* _Work to complete_
Copy the data verbatim, starting at the line that contains "Task: Click the Information" and ending at the line that contains "Looking at the screenshot, I should click(x=17, y=14).", both lines included.

:: Entries supplied

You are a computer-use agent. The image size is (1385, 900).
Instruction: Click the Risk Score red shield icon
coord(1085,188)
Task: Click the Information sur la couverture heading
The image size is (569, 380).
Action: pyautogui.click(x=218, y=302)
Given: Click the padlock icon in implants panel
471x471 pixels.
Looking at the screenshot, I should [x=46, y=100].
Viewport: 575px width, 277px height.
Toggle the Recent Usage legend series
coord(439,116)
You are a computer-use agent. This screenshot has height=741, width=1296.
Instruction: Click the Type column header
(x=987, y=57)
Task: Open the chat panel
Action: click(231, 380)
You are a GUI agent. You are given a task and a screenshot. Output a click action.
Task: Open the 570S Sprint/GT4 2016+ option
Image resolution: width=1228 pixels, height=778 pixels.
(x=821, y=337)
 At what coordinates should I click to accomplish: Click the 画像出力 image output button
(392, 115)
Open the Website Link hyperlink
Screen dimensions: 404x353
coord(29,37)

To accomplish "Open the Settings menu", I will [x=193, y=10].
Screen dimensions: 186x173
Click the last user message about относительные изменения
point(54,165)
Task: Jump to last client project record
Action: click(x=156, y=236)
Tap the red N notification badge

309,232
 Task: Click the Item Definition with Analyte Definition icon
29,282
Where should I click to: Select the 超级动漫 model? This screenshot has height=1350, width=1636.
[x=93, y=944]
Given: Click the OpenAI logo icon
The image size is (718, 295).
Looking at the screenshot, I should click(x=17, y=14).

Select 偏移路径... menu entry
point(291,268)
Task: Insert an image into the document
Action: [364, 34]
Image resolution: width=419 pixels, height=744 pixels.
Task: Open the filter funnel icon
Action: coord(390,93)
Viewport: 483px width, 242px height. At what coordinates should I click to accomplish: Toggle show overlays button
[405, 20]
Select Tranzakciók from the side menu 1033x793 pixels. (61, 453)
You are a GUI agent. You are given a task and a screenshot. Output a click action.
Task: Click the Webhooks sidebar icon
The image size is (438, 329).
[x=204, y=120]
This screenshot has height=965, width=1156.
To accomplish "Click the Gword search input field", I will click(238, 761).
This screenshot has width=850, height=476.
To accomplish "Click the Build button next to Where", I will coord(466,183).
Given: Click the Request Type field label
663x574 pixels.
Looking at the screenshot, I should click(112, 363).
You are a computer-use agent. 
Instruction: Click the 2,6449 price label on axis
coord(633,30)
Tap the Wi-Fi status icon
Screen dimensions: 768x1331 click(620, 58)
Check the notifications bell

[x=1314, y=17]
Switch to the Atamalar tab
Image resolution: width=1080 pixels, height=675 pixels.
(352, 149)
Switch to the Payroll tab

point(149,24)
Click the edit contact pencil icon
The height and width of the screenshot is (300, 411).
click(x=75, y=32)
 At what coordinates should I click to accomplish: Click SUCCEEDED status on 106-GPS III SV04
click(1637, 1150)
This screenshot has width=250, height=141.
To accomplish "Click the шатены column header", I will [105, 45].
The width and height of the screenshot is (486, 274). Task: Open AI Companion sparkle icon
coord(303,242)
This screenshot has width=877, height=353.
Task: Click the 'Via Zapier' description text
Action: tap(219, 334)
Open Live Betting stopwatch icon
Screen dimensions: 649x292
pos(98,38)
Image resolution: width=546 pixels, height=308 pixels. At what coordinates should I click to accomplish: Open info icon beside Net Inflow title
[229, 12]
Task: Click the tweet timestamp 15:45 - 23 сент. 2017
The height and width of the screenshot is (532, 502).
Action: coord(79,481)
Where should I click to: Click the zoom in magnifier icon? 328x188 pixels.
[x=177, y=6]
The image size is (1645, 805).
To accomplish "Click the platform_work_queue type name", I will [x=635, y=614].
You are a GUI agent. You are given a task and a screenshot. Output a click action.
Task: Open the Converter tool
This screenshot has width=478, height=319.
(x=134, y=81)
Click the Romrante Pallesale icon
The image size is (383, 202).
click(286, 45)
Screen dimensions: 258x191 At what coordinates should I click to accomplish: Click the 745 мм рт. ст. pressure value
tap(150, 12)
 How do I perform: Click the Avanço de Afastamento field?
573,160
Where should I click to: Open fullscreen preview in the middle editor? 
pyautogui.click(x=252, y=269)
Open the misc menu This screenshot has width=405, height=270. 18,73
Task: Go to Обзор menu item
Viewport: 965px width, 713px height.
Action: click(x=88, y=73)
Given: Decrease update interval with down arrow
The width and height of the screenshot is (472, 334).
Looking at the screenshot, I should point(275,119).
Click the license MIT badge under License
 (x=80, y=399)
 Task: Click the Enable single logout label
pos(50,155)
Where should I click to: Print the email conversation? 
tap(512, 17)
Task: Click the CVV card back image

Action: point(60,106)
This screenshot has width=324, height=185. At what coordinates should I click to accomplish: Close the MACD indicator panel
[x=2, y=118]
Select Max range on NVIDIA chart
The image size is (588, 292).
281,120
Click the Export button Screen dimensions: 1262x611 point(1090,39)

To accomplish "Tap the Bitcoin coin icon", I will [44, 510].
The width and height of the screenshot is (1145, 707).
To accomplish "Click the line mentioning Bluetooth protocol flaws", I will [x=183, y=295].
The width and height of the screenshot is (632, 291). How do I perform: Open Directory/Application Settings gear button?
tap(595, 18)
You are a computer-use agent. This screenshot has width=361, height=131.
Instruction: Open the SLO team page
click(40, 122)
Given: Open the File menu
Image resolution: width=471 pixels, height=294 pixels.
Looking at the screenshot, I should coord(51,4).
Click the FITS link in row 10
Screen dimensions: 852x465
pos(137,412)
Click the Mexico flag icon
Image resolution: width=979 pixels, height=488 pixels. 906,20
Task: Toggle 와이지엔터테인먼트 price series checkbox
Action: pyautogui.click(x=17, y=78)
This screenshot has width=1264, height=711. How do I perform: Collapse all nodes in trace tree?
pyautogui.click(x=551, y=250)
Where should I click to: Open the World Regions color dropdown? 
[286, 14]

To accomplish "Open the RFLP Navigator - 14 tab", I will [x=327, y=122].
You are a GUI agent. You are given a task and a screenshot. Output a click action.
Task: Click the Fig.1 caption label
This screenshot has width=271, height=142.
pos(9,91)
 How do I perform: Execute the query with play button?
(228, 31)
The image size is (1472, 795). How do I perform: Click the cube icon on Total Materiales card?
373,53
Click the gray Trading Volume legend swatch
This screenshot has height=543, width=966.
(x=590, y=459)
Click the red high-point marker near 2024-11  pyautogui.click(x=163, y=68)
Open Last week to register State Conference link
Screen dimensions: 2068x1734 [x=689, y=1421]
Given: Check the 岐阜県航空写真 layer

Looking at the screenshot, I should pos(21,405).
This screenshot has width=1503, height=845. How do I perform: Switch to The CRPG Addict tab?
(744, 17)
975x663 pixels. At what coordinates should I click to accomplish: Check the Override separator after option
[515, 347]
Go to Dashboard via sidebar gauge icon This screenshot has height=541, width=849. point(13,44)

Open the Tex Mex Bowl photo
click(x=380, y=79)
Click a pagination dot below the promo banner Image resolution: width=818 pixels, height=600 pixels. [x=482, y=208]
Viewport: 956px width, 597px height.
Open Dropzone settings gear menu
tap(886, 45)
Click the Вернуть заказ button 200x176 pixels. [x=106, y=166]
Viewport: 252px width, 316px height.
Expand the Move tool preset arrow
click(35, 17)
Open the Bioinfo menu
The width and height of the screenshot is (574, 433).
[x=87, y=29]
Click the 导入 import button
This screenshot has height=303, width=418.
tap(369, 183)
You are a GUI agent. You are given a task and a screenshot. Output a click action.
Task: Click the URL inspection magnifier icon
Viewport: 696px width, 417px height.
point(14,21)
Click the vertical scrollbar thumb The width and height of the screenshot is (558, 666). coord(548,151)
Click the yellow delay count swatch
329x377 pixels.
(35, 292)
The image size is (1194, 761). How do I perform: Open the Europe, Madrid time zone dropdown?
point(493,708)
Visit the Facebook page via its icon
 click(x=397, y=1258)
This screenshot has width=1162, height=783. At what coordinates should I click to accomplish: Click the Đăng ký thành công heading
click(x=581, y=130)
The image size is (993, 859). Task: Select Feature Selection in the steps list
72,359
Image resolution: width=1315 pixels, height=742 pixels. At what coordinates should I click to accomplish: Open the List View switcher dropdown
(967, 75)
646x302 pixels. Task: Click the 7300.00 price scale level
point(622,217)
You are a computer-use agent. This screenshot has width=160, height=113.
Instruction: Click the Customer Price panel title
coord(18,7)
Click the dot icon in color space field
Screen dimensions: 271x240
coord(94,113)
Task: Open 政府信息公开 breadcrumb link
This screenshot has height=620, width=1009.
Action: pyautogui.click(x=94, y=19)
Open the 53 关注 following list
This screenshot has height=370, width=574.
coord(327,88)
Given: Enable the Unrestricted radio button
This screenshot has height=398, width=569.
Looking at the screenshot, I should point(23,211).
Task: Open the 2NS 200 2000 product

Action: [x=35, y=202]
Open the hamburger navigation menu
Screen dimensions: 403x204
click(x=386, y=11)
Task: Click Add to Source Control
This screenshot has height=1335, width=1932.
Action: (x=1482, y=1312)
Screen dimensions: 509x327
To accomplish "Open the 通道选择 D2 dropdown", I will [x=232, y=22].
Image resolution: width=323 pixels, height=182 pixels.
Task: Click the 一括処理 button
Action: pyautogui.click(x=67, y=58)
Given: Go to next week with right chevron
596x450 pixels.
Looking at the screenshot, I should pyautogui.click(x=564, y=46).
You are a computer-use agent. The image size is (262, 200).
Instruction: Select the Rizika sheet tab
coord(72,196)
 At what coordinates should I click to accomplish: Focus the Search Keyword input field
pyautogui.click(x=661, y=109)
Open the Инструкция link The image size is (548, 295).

::::

* _Solution to this exercise_
Task: Click the Information sur la couverture heading
The image size is (569, 380).
Action: pyautogui.click(x=218, y=302)
Given: Click the padlock icon in implants panel
471x471 pixels.
Looking at the screenshot, I should [x=46, y=100].
Viewport: 575px width, 277px height.
Toggle the Recent Usage legend series
coord(439,116)
You are a computer-use agent. This screenshot has height=741, width=1296.
Instruction: Click the Type column header
(x=987, y=57)
Task: Open the chat panel
Action: click(231, 380)
You are a GUI agent. You are given a task and a screenshot. Output a click action.
Task: Open the 570S Sprint/GT4 2016+ option
Image resolution: width=1228 pixels, height=778 pixels.
(x=821, y=337)
 At what coordinates should I click to accomplish: Click the 画像出力 image output button
(392, 115)
Open the Website Link hyperlink
Screen dimensions: 404x353
coord(29,37)

To accomplish "Open the Settings menu", I will [x=193, y=10].
Screen dimensions: 186x173
Click the last user message about относительные изменения
point(54,165)
Task: Jump to last client project record
Action: click(x=156, y=236)
Tap the red N notification badge

309,232
 Task: Click the Item Definition with Analyte Definition icon
29,282
Where should I click to: Select the 超级动漫 model? This screenshot has height=1350, width=1636.
[x=93, y=944]
Given: Click the OpenAI logo icon
The image size is (718, 295).
Looking at the screenshot, I should click(x=17, y=14).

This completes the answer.